Monday, December 11, 2023

Make Straight a Path

 

Mark 1:1-8

Advent 2 / Year B

Several years ago I spent a wonderful week vacationing at Canaan Valley in West Virginia.  Now there is no easy way get to anywhere in West Virginia, hence there is no easy way to get home.  On my return trip I decided to make my way to Seneca Rocks, which was a wonderful decision if you don’t mind driving on remote roads.  From there I headed south and found myself on a scary, winding, narrow, and at times dirt road before connecting with U.S. 250, which I could have driven all the way to Richmond if I opted to.  A United States highway will be smooth sailing, I reasoned.  I could not have been more wrong.

Getting on 250 in the Monongahela National Forest and heading east, it took me nearly three hours to drive approximately 90 miles to Staunton.  There were, to my recollection, seven step accents and seven step descents over ridge lines.  And each way up and each way down over all seven was cluttered with numerous switchbacks and hairpin turns.  One ridge would have made for a fun drive.  Two would have given me my fill.  But after seven I vowed never again to drive 250 in West Virginia.  When I finally got to Staunton I decided to get on I64 and from there it was an easy drive home.

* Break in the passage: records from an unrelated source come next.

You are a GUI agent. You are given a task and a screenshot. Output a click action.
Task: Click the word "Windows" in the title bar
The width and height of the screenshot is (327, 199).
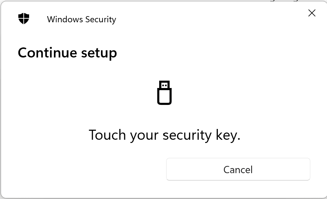pyautogui.click(x=65, y=19)
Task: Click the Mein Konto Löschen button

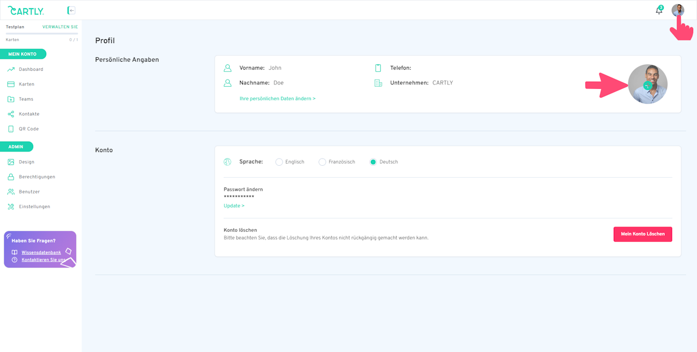Action: pos(643,234)
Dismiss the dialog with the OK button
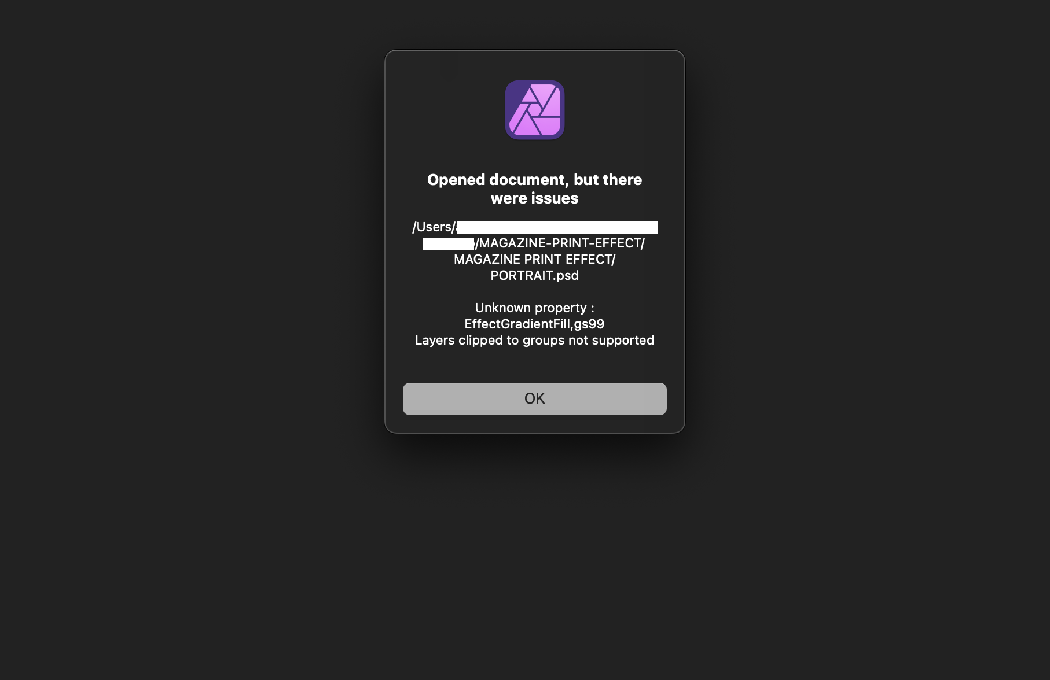 tap(534, 398)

I thought about that drive as I pondered the words of the prophet Isaiah which we heard read just moments ago:

“In the wilderness prepare the way of the Lord,
make straight in the desert a highway for our God.

Every valley shall be lifted up,
and every mountain and hill be made low;

the uneven ground shall become level,
and the rough places a plain.

Then the glory of the Lord shall be revealed,
and all people shall see it together,
for the mouth of the Lord has spoken.”

The people of Israel had lived in exile in Babylon for more than forty years, but change was on the horizon.  Soon they were going to be allowed to go home.  Isaiah’s call to make a straight, level, and smooth highway in the wilderness was a message of hope.  I was a call for the people to plan and prepare for a second Exodus.  And, it had a practical element to it: the path from Babylon to Jerusalem had been sparsely traveled for four decades and no doubt was in sad repair.  The journey was going to be arduous.

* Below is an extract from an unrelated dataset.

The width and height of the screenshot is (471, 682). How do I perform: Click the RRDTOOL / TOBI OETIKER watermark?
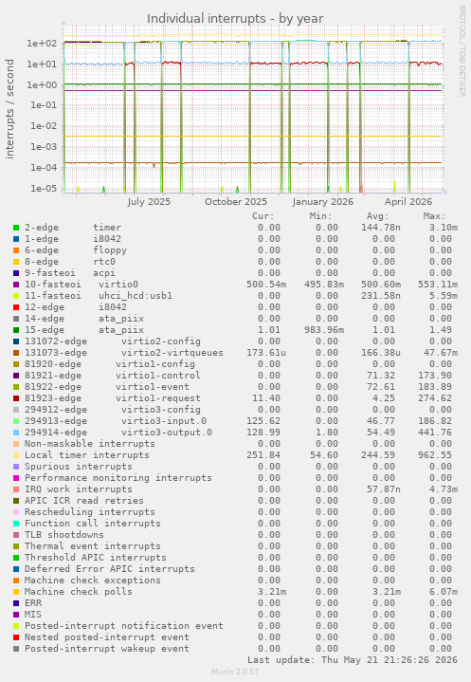click(x=462, y=51)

Five centuries later, John the Baptist quotes from Isaiah and draws on the call to prepare a way and to make straight a path but utilizes this in purely spiritual and personal terms.  John senses how the twists and turns of life, with its highs and lows, have left people feeling disoriented, uncertain, and lost.  For him, the way forward and the way to God had become much, much to difficult and the average person needed a way to be reoriented.

For John, this looked like calling people to repent.   The Greek word metanoia, which we translate as ‘repent’, literally means to stop in your tracks and turn around.  We might say “do a 180” or “make a U-turn”.  There is so much to distract us along our journey and our lives are going to be a mess until we decide to stop traveling in the wrong direction. 

John offered a way to ground one’s decision to repent… baptism in the River Jordon.  This provided people with spiritual strength to return to the way.  And getting on the right way is essential to prepare the way for the Lord, who wants to do something marvelous in and through you.  But for this to happen we need to stop and ponder what God desires from us.  The prophet Micah asked, “What does the Lord require of you?  His answer: “To act justly, love mercy, and to walk humbly with your God” (6/8).  If your life is not moving in this direction, then you need to repent.

I suspect for many of us the images of twists and turns and highs and lows (like driving in West Virginia) is more poignant than metanoia.  We are trying to do the right thing and to be the people God calls us to be, but there are so many obstacles in our way. 

We want there to be peace in the world, but other than prayer and perhaps a charitable contribution, there seems to be little we can do.  We want there to be civility in our society, but short of treating others with respect and limiting our exposure to the most reprehensible voices out there, again, there is little we can do.  We care about climate change, but other than being as responsible as we can be, we are powerless to make an impact on the bigger picture.  We want to live into the Baptismal Covenant’s promise to respect the dignity of every human being.  We can do our part, but sense in our world a rising disdain for ‘the other’. 

It occurs to me believing your witness does not make a difference is a distraction from which we need to make a metanoia.  And if one witness makes a difference, it gets doubled if another joins in.  Think what happens when an entire faith community commits itself to living into God’s dream for all people.  Add enough people and soon you have a movement and movements have the power to reshape the world, or, as Isaiah put it, “to reveal the glory of God.”

God calls us to make a straight way in the desert.  Advent is a season marked by hope and it comes at just the right time… when we are burdened by a spirit of despair.  Both Isaiah and John proclaimed a hopeful message and they call on us to change, to be expectant, to be ready, and to prepare the way of the Lord!